Yes, there is a strongly possibility you can! Navigating mortgages can be daunting at the best of times and this is especially true when your credit score isn’t perfect. If you have a poor credit history, securing a mortgage might seem challenging, but several options can help you achieve your dream of homeownership. Here's a breakdown of what you need to know about poor credit mortgages and how you can improve your mortgage approval chances.

Words 'Credit Score' with options 'Poor,' 'Average,' and 'Excellent,' with the 'Poor' box ticked, indicating it's possible to get a mortgage despite having a poor credit history.
Poor Credit? No Problem

What Constitutes Poor Credit History and How Do Lenders View This?

Poor credit typically stems from a history of late payments, loan defaults, or something as simple as numerous credit searches. These actions signal to lenders that you might present a higher credit risk, often resulting in higher interest rates and stricter loan conditions. Understanding your credit report and knowing how it impacts your mortgage eligibility is the first step toward correcting these issues.


What Causes Poor Credit and How Can You Avoid Them?

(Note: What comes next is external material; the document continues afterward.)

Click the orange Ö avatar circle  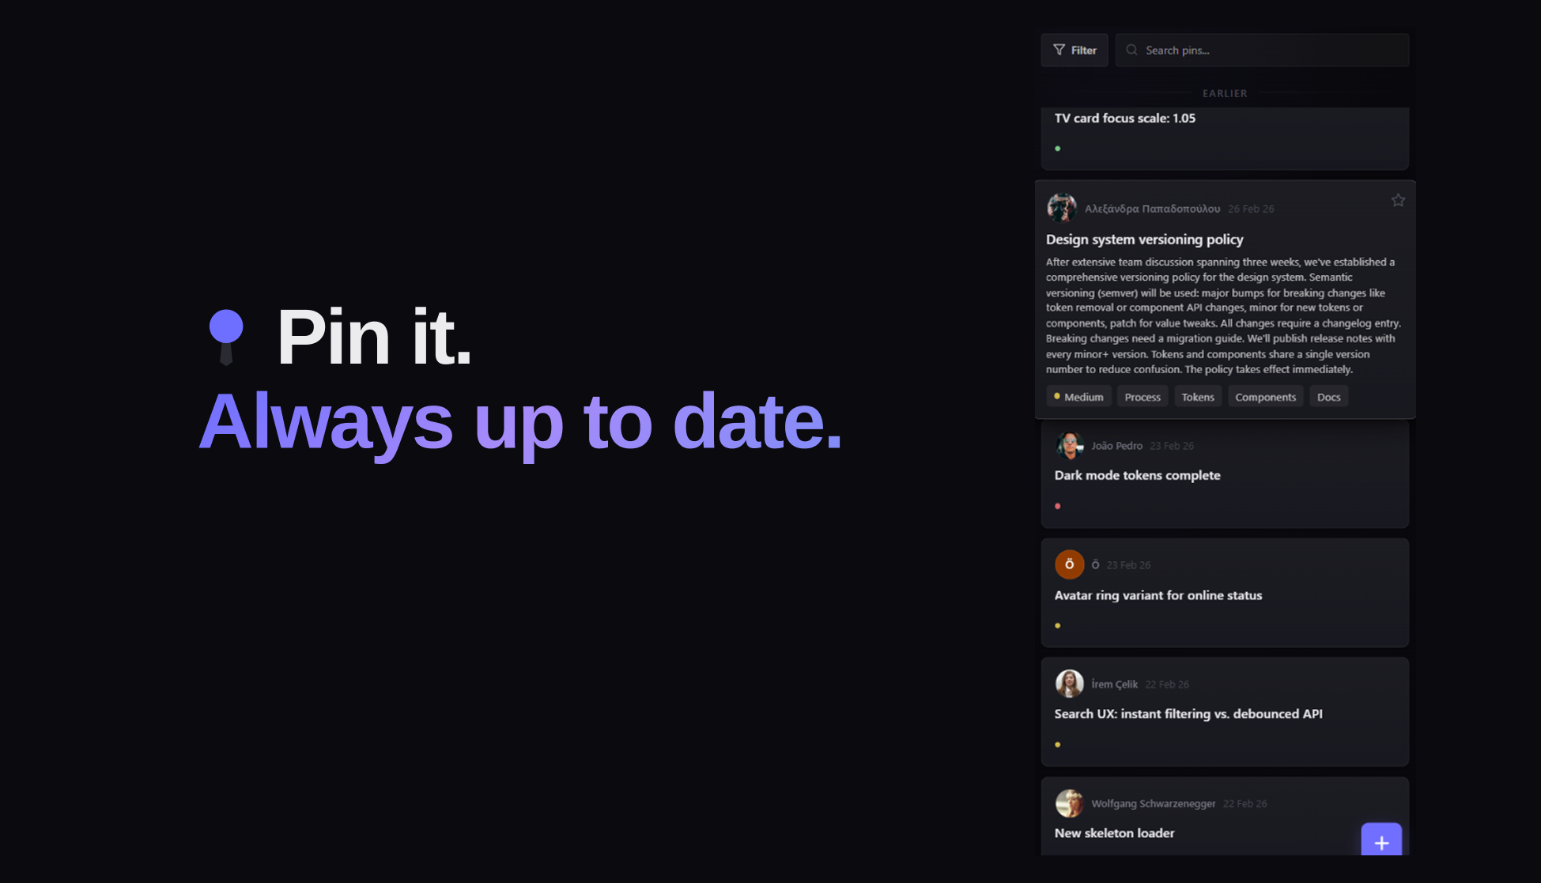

As noted above, poor credit usually happens because of missed payments, high credit card balances, or applying for multiple loans at once. To avoid this, try to pay bills on time, keep your credit utilisation low, and only apply for credit when necessary. Good habits now can help improve your score over time.


Steps to Better Understand Your Credit Report


  1. Obtain Your Credit Reports from Major Credit Bureaus:

    Request copies of your credit report from the main credit bureaus (such as Experian, Equifax, and TransUnion). CheckMyFile allows you to view all three reports in one place, making it easier to assess your credit profile. The initial report is free, however a monthly charge will apply for ongoing access & monitoring.

  2. Check for Errors and Discrepancies:

    Look for inaccuracies such as incorrect personal information, wrong account details, or outdated negative entries. Discrepancies can lower your credit score unjustly and should be disputed with the credit bureau.

  3. Check Your Payment History:

    Look at your records for missed payments, unpaid bills, or accounts marked as late. Knowing where you've had problems helps you see what needs fixing.

  4. Monitor Your Credit Utilisation Rate:

    Your credit utilisation ratio (how much credit you’re using compared to your credit limit) significantly impacts your score. Aim to keep it below 30% for a healthier score.

  5. Identify Old or Unnecessary Accounts:

    Closing outdated or unused accounts can improve your credit profile. Also, ensure that historical negative marks are indeed accurate and not outdated (most negative marks are removed after a certain period, typically 7-10 years).

  6. Create a Credit Improvement Plan:

    Based on what you find, develop a plan to address negative issues, such as paying off debts, setting up automatic payments, or consolidating high-interest debt.

  7. Seek Professional Advice if Needed:

    If you're unsure how to interpret your credit report or how to improve your score, consider consulting a mortgage adviser or credit counsellor. They can provide personalised guidance.


By actively reviewing and understanding your credit report, you can identify the specific factors affecting your creditworthiness and take targeted steps to improve your credit score, ultimately increasing your chances of mortgage approval on favourable terms.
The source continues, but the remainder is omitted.